▶ **Task brief**:
Within the entries below, find every line that has the string "agent", then copy it.

▶ **Data records**:
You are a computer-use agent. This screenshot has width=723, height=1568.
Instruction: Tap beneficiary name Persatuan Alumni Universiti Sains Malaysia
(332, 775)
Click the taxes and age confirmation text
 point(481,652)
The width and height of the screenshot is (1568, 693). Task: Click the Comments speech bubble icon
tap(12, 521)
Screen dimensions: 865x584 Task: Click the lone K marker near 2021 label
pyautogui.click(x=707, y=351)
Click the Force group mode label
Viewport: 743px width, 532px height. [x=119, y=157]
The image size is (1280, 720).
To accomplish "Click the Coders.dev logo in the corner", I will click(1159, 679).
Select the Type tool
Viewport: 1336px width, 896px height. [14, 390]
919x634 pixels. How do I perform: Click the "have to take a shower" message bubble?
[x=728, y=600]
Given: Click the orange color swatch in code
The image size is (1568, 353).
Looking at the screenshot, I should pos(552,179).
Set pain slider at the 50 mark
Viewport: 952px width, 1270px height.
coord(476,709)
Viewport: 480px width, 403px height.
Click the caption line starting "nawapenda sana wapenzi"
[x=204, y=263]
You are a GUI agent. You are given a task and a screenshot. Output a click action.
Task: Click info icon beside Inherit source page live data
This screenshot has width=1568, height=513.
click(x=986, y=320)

▶ **Answer space**:
You are a computer-use agent. This screenshot has width=723, height=1568.
You are a GUI agent. You are given a task and a screenshot. Output a click action.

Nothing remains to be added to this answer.